Records from a data source:
******

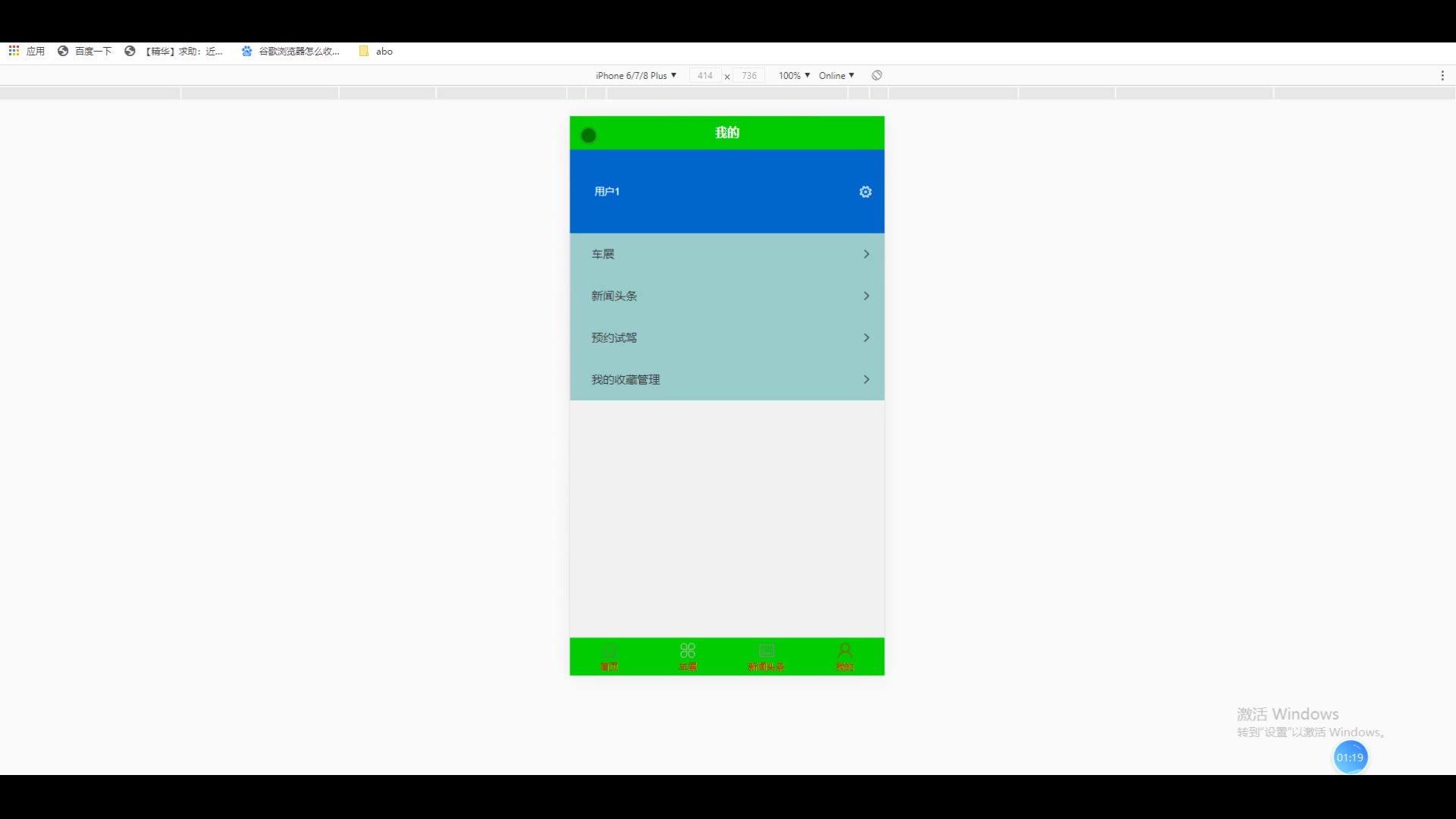Image resolution: width=1456 pixels, height=819 pixels.
Task: Click the chevron on the 我的收藏管理 row
Action: coord(866,379)
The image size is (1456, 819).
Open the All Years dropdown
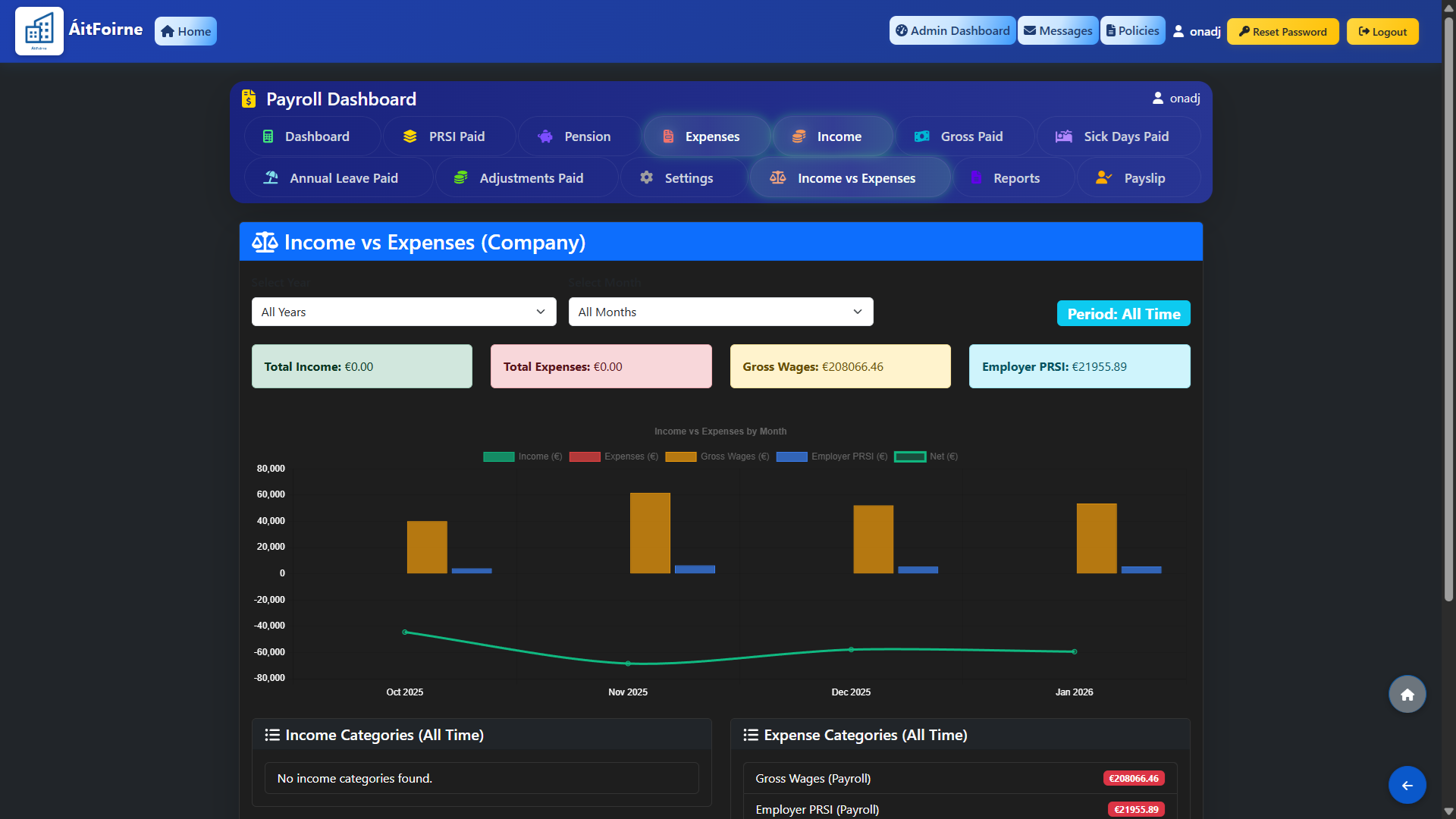tap(403, 312)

******

TASK TO COMPLETE: With the pictures left out, transcribe exactly the lines from the line holding "The image size is (1456, 819)." through the closing line of the entries.

TASK RESULT:
The image size is (1456, 819).
Open the All Years dropdown
tap(403, 312)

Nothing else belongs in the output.